SHORT PROBLEM:
Copy the items word for word, starting at the first line and ending with the line that contains "I will point(9,35).", both included.
+++ AVAILABLE RECORDS +++
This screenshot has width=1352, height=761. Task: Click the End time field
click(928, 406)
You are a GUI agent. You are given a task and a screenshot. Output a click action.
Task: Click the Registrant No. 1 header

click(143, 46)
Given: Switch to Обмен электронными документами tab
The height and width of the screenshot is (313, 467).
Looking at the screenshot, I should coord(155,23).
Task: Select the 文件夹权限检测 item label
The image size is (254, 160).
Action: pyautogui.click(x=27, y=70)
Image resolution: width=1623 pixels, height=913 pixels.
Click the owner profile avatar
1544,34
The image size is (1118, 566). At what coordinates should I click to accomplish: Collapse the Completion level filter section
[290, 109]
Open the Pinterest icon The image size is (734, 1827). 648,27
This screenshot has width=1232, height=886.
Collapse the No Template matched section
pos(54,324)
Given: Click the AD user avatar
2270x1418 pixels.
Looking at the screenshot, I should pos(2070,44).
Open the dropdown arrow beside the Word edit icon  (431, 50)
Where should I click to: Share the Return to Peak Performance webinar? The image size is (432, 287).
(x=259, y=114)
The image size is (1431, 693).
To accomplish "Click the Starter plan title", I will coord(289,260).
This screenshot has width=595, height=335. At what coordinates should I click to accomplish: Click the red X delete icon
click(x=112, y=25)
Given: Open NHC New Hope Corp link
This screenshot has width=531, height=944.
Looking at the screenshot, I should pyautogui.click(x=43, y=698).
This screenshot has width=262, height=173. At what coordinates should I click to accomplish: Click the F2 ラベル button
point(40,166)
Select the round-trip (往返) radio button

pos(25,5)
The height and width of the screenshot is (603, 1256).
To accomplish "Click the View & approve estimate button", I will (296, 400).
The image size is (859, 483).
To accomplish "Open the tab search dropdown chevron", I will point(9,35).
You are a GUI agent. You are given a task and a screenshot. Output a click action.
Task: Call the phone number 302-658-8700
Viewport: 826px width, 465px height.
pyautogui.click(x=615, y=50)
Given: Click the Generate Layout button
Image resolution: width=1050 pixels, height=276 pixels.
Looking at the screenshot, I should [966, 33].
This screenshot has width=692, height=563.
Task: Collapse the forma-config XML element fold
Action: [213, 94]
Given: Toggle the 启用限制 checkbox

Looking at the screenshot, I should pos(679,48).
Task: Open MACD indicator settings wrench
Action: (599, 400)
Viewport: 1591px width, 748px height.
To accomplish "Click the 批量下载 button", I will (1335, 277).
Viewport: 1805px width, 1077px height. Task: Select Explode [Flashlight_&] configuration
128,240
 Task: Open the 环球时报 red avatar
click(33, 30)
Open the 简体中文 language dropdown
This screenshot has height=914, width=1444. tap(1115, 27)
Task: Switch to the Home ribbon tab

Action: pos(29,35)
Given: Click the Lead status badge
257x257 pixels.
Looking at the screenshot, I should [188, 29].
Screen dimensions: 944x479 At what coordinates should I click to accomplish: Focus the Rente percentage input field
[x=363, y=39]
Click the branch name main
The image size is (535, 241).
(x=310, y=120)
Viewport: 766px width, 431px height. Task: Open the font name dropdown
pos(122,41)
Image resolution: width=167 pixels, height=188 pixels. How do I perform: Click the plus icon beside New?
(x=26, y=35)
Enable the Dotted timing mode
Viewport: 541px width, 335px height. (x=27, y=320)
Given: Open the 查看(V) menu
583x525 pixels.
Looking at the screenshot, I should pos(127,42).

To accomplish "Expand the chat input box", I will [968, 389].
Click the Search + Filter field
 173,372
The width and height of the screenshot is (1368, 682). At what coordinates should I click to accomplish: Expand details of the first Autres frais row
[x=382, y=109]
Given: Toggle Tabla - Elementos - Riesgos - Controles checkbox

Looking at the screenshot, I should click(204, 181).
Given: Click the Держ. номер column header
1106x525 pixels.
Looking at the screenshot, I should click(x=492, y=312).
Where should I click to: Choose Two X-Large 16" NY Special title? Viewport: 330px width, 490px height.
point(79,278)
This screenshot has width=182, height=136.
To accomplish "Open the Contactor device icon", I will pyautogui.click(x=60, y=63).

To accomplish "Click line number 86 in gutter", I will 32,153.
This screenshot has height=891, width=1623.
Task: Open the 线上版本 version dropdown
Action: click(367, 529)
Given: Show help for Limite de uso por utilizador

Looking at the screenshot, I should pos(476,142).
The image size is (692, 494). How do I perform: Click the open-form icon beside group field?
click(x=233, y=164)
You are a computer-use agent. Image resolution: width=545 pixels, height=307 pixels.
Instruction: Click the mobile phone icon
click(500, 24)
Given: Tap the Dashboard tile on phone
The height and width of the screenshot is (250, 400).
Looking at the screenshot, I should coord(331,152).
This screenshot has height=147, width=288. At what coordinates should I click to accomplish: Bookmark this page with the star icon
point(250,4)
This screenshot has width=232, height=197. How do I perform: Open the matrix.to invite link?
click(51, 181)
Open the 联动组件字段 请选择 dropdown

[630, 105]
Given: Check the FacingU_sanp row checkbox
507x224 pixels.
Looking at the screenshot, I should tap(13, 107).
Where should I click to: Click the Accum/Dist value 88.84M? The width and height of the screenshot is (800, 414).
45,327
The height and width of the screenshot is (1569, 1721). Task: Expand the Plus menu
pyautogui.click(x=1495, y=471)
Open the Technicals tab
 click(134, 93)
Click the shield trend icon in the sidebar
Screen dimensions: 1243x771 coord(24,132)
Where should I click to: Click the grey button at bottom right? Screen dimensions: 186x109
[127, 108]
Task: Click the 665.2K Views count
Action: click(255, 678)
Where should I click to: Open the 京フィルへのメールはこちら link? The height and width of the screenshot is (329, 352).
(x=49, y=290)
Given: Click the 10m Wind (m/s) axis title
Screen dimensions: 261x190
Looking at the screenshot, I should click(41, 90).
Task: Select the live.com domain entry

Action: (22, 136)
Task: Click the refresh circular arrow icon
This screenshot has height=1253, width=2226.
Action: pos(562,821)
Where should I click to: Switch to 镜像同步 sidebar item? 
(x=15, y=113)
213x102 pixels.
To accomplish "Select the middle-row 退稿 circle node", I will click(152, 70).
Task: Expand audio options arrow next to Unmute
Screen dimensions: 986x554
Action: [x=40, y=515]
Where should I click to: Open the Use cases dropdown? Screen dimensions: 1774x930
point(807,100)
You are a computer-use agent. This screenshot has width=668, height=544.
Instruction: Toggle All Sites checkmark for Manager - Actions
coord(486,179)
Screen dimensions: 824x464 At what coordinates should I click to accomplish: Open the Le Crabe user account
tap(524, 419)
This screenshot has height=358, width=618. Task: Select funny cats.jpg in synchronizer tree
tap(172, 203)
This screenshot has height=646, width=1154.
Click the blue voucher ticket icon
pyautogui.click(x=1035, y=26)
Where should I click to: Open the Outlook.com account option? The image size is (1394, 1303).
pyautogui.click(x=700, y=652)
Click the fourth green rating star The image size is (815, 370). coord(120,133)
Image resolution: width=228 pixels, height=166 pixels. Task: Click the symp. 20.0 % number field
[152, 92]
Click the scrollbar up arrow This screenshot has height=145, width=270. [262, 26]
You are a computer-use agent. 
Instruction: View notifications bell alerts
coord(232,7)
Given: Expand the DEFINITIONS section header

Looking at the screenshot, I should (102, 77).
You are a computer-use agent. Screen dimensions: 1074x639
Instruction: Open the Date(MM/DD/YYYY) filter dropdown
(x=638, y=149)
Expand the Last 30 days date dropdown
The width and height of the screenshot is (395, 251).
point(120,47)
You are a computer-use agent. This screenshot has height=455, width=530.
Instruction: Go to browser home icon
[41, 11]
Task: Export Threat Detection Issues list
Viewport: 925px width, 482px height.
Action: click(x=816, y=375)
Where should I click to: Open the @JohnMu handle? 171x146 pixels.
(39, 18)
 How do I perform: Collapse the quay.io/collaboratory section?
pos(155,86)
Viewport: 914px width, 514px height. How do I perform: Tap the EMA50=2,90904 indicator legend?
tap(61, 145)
+++
EXERCISE SOLUTION:
This screenshot has width=1352, height=761. Task: Click the End time field
click(928, 406)
You are a GUI agent. You are given a task and a screenshot. Output a click action.
Task: Click the Registrant No. 1 header

click(143, 46)
Given: Switch to Обмен электронными документами tab
The height and width of the screenshot is (313, 467).
Looking at the screenshot, I should coord(155,23).
Task: Select the 文件夹权限检测 item label
The image size is (254, 160).
Action: pyautogui.click(x=27, y=70)
Image resolution: width=1623 pixels, height=913 pixels.
Click the owner profile avatar
1544,34
The image size is (1118, 566). At what coordinates should I click to accomplish: Collapse the Completion level filter section
[290, 109]
Open the Pinterest icon The image size is (734, 1827). 648,27
This screenshot has width=1232, height=886.
Collapse the No Template matched section
pos(54,324)
Given: Click the AD user avatar
2270x1418 pixels.
Looking at the screenshot, I should pos(2070,44).
Open the dropdown arrow beside the Word edit icon  (431, 50)
Where should I click to: Share the Return to Peak Performance webinar? The image size is (432, 287).
(x=259, y=114)
The image size is (1431, 693).
To accomplish "Click the Starter plan title", I will coord(289,260).
This screenshot has width=595, height=335. At what coordinates should I click to accomplish: Click the red X delete icon
click(x=112, y=25)
Given: Open NHC New Hope Corp link
This screenshot has width=531, height=944.
Looking at the screenshot, I should pyautogui.click(x=43, y=698).
This screenshot has width=262, height=173. At what coordinates should I click to accomplish: Click the F2 ラベル button
point(40,166)
Select the round-trip (往返) radio button

pos(25,5)
The height and width of the screenshot is (603, 1256).
To accomplish "Click the View & approve estimate button", I will (296, 400).
The image size is (859, 483).
To accomplish "Open the tab search dropdown chevron", I will point(9,35).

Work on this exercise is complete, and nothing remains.